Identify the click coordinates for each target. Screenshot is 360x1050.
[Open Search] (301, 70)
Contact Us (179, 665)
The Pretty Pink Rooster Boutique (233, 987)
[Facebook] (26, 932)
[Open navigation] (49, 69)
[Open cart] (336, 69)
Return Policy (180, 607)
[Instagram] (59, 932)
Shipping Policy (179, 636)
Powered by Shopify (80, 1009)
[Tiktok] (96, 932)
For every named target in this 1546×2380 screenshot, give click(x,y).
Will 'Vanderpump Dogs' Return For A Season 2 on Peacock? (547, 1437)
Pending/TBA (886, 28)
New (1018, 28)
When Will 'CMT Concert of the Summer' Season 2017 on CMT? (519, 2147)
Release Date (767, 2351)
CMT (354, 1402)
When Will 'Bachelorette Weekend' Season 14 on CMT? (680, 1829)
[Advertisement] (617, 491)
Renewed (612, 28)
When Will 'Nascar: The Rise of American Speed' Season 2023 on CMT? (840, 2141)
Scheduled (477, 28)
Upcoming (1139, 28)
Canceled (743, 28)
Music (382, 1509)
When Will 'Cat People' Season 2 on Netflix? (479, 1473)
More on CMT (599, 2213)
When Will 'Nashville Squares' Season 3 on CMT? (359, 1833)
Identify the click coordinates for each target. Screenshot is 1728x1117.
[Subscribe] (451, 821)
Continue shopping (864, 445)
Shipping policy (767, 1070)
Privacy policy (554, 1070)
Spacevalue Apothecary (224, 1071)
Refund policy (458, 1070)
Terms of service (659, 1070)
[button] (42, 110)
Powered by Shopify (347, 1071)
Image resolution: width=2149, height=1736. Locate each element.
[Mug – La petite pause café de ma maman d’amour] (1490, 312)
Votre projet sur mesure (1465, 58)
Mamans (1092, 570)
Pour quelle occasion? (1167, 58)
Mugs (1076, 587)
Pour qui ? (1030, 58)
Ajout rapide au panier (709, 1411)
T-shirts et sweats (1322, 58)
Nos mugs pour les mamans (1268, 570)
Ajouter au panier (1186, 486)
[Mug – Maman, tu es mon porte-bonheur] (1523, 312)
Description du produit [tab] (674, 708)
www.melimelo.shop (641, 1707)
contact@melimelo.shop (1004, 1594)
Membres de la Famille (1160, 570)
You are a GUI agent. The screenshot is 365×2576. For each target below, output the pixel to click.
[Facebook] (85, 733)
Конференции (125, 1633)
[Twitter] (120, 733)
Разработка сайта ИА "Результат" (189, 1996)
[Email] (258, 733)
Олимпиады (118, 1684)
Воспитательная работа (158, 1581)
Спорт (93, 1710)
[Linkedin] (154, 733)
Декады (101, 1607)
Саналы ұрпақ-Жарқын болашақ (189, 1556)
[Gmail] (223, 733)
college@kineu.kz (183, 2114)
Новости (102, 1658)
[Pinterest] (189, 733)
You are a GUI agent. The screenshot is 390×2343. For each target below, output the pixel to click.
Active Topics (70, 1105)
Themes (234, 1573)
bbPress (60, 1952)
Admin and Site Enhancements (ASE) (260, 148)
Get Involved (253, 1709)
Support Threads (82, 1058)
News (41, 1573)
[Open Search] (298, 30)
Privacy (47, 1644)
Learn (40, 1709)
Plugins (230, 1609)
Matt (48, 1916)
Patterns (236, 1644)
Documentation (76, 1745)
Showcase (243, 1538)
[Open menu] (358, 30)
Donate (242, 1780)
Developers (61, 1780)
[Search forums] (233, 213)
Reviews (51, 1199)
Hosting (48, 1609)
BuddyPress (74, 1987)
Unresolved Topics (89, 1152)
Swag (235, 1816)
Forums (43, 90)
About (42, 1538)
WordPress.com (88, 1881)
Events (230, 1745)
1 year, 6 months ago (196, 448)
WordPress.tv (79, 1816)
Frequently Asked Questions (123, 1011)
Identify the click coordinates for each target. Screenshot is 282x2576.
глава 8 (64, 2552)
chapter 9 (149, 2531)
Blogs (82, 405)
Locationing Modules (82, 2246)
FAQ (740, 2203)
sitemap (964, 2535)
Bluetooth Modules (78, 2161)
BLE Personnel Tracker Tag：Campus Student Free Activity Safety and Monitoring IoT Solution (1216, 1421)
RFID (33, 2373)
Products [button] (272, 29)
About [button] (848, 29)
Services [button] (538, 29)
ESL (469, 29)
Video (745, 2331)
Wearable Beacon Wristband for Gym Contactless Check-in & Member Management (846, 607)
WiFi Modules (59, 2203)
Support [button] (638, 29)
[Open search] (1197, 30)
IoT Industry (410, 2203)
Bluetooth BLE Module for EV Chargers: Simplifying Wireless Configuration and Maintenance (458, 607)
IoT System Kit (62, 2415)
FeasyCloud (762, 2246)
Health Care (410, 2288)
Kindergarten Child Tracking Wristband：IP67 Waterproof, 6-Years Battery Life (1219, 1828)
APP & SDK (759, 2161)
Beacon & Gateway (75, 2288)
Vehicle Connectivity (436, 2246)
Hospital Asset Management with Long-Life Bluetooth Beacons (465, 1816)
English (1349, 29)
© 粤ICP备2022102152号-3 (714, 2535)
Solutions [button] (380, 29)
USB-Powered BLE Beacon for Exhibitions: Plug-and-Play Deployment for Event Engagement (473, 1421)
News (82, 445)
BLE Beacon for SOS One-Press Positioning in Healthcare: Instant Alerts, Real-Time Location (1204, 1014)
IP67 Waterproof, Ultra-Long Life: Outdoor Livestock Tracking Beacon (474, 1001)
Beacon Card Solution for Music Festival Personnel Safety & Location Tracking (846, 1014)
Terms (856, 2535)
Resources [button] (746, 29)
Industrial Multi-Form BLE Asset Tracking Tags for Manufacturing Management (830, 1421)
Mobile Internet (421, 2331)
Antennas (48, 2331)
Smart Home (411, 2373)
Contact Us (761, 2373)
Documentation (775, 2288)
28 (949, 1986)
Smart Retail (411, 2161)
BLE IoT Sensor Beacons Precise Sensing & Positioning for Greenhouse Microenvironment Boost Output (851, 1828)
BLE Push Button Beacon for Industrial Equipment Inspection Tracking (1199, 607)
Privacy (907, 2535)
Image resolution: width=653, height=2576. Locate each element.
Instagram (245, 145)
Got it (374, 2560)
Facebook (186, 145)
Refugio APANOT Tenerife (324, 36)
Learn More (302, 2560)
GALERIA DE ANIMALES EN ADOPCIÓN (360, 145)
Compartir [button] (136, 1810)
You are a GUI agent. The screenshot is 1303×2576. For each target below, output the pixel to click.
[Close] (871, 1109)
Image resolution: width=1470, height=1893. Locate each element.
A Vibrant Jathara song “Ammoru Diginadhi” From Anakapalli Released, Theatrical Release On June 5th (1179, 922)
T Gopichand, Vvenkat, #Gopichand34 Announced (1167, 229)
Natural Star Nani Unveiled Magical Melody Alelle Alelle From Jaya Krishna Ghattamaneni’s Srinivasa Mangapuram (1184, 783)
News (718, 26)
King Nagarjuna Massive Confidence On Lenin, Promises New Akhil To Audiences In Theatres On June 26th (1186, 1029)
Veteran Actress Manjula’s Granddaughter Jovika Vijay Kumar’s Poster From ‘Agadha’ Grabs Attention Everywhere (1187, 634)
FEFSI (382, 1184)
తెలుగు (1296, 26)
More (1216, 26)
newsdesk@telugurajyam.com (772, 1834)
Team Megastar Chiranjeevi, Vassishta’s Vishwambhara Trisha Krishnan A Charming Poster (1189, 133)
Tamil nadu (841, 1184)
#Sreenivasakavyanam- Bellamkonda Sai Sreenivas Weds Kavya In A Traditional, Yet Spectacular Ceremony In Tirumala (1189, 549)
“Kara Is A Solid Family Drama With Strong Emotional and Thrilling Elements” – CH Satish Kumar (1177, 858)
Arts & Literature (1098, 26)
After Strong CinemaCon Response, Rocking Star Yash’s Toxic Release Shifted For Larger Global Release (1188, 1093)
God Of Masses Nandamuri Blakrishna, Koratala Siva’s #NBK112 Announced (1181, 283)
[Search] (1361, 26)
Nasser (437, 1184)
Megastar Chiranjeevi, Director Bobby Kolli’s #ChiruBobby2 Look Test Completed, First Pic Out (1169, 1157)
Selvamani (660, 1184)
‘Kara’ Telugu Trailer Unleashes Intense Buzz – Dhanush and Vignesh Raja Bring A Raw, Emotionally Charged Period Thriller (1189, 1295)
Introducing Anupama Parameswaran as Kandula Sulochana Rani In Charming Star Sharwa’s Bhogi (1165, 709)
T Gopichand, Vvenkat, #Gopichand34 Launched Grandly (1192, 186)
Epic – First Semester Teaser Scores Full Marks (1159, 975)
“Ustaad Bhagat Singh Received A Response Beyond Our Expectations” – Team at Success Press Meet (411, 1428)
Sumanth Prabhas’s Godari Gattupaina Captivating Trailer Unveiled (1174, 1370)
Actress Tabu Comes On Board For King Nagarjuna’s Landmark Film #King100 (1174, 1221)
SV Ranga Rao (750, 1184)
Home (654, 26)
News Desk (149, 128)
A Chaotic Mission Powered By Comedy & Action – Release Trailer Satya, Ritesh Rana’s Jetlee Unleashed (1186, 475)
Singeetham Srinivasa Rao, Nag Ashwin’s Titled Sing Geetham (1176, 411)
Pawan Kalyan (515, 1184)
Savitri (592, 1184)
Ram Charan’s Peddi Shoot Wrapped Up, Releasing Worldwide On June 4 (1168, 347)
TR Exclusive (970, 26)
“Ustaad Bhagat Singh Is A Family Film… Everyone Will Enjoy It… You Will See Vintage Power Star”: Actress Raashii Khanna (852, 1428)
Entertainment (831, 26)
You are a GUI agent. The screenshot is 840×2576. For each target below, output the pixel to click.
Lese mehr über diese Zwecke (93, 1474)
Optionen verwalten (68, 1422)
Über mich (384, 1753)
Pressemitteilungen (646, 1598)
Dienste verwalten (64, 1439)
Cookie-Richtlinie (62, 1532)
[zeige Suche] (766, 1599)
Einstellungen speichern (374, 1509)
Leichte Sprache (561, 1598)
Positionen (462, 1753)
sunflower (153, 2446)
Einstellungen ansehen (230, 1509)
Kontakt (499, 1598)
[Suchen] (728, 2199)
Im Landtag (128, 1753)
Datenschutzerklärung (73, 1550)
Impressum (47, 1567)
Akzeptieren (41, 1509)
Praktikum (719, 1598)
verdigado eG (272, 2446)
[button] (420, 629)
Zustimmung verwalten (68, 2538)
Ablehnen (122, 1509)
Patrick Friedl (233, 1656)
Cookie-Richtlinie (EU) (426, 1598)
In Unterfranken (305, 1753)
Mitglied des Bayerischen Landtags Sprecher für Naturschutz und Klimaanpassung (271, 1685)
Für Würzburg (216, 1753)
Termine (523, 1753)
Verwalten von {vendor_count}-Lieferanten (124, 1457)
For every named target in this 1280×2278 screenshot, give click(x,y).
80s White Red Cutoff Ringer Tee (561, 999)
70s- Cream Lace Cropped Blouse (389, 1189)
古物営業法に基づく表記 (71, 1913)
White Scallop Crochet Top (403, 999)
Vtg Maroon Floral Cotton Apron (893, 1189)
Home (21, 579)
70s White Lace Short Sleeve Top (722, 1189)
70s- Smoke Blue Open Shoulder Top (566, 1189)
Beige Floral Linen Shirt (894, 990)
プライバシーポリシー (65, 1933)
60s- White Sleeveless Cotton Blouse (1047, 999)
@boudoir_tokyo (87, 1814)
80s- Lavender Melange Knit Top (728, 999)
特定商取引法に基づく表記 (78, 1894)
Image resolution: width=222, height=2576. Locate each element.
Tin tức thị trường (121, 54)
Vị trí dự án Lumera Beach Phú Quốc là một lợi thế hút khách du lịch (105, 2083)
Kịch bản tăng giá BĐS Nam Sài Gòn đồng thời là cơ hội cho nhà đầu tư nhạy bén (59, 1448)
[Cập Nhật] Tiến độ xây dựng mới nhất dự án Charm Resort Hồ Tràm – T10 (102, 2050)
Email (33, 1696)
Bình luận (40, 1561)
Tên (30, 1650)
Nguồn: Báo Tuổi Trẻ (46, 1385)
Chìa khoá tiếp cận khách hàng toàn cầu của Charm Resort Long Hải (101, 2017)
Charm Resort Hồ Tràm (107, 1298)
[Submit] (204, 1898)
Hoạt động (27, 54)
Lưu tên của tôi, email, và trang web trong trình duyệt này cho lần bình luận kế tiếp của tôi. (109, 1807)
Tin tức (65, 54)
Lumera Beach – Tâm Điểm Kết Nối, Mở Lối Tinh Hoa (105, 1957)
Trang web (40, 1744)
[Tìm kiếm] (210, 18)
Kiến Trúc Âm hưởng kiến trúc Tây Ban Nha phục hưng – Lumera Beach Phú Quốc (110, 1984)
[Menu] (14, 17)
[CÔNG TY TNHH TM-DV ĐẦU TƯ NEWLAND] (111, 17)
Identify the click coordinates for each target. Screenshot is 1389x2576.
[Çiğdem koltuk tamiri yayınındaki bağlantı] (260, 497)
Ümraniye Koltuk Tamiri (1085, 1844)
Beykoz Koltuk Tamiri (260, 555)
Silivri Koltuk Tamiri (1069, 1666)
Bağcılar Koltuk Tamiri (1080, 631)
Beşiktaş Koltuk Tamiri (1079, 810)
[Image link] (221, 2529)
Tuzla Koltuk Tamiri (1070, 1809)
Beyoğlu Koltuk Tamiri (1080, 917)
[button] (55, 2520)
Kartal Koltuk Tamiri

◆ HOW TO COMPLETE THIS TASK: Once the line containing "When Will 'Nashville" has been set down, nothing more is wanted; set down each line of the listing above up to it exactly, starting with the first.

◆ EXPECTED ANSWER:
Identify the click coordinates for each target. Screenshot is 360x1050.
[Open Search] (301, 70)
Contact Us (179, 665)
The Pretty Pink Rooster Boutique (233, 987)
[Facebook] (26, 932)
[Open navigation] (49, 69)
[Open cart] (336, 69)
Return Policy (180, 607)
[Instagram] (59, 932)
Shipping Policy (179, 636)
Powered by Shopify (80, 1009)
[Tiktok] (96, 932)
For every named target in this 1546×2380 screenshot, give click(x,y).
Will 'Vanderpump Dogs' Return For A Season 2 on Peacock? (547, 1437)
Pending/TBA (886, 28)
New (1018, 28)
When Will 'CMT Concert of the Summer' Season 2017 on CMT? (519, 2147)
Release Date (767, 2351)
CMT (354, 1402)
When Will 'Bachelorette Weekend' Season 14 on CMT? (680, 1829)
[Advertisement] (617, 491)
Renewed (612, 28)
When Will 'Nascar: The Rise of American Speed' Season 2023 on CMT? (840, 2141)
Scheduled (477, 28)
Upcoming (1139, 28)
Canceled (743, 28)
Music (382, 1509)
When Will 'Cat People' Season 2 on Netflix? (479, 1473)
More on CMT (599, 2213)
When Will 'Nashville Squares' Season 3 on CMT? (359, 1833)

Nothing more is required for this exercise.